YOUR INSTRUCTIONS:
The lines from the top of the data down to the line with "Click the listing" should be repeated exactly, both ends included.
══ STUDY MATERIAL
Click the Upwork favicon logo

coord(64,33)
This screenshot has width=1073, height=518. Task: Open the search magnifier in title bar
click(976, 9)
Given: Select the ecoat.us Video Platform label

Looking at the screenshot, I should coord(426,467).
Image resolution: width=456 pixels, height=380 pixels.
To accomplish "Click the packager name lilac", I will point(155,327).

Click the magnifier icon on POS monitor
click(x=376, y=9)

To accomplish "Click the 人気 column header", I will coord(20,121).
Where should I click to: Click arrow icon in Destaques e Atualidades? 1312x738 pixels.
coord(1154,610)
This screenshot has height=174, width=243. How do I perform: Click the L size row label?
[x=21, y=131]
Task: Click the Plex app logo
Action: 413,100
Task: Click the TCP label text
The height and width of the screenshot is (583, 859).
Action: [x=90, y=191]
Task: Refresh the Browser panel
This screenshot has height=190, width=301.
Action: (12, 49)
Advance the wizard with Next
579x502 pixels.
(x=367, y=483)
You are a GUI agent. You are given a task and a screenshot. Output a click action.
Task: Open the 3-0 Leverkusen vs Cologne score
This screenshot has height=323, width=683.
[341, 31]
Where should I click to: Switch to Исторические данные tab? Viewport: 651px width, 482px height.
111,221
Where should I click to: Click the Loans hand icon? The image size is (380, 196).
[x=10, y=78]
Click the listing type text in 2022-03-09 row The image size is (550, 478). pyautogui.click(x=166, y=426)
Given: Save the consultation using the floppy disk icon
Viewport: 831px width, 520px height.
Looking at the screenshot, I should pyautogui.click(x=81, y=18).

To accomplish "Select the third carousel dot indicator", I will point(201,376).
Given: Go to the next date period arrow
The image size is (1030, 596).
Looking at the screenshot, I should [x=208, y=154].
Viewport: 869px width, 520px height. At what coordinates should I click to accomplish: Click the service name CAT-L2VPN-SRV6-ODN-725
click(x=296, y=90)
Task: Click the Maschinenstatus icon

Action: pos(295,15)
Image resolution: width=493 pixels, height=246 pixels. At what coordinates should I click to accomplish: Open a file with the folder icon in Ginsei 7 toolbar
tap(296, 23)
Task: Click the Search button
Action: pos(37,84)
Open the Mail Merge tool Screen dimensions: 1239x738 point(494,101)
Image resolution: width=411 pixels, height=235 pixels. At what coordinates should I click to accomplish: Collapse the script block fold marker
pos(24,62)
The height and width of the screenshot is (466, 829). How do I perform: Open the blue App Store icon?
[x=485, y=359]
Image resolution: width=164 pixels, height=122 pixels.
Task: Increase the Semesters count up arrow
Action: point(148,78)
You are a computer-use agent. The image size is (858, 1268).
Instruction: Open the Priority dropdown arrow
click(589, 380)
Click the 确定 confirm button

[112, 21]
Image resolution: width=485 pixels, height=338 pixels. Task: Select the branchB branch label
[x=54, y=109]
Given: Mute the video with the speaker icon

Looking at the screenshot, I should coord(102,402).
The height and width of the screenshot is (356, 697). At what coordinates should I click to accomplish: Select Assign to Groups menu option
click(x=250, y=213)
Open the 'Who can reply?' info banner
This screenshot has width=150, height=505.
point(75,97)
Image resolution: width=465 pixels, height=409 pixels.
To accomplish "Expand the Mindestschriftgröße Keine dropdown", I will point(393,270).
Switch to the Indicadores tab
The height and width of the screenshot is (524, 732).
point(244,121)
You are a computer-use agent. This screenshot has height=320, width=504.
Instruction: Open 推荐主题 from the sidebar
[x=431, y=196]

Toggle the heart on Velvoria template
════
SOLUTION:
Click the Upwork favicon logo

coord(64,33)
This screenshot has width=1073, height=518. Task: Open the search magnifier in title bar
click(976, 9)
Given: Select the ecoat.us Video Platform label

Looking at the screenshot, I should coord(426,467).
Image resolution: width=456 pixels, height=380 pixels.
To accomplish "Click the packager name lilac", I will point(155,327).

Click the magnifier icon on POS monitor
click(x=376, y=9)

To accomplish "Click the 人気 column header", I will coord(20,121).
Where should I click to: Click arrow icon in Destaques e Atualidades? 1312x738 pixels.
coord(1154,610)
This screenshot has height=174, width=243. How do I perform: Click the L size row label?
[x=21, y=131]
Task: Click the Plex app logo
Action: 413,100
Task: Click the TCP label text
The height and width of the screenshot is (583, 859).
Action: [x=90, y=191]
Task: Refresh the Browser panel
This screenshot has height=190, width=301.
Action: (12, 49)
Advance the wizard with Next
579x502 pixels.
(x=367, y=483)
You are a GUI agent. You are given a task and a screenshot. Output a click action.
Task: Open the 3-0 Leverkusen vs Cologne score
This screenshot has height=323, width=683.
[341, 31]
Where should I click to: Switch to Исторические данные tab? Viewport: 651px width, 482px height.
111,221
Where should I click to: Click the Loans hand icon? The image size is (380, 196).
[x=10, y=78]
Click the listing type text in 2022-03-09 row The image size is (550, 478). pyautogui.click(x=166, y=426)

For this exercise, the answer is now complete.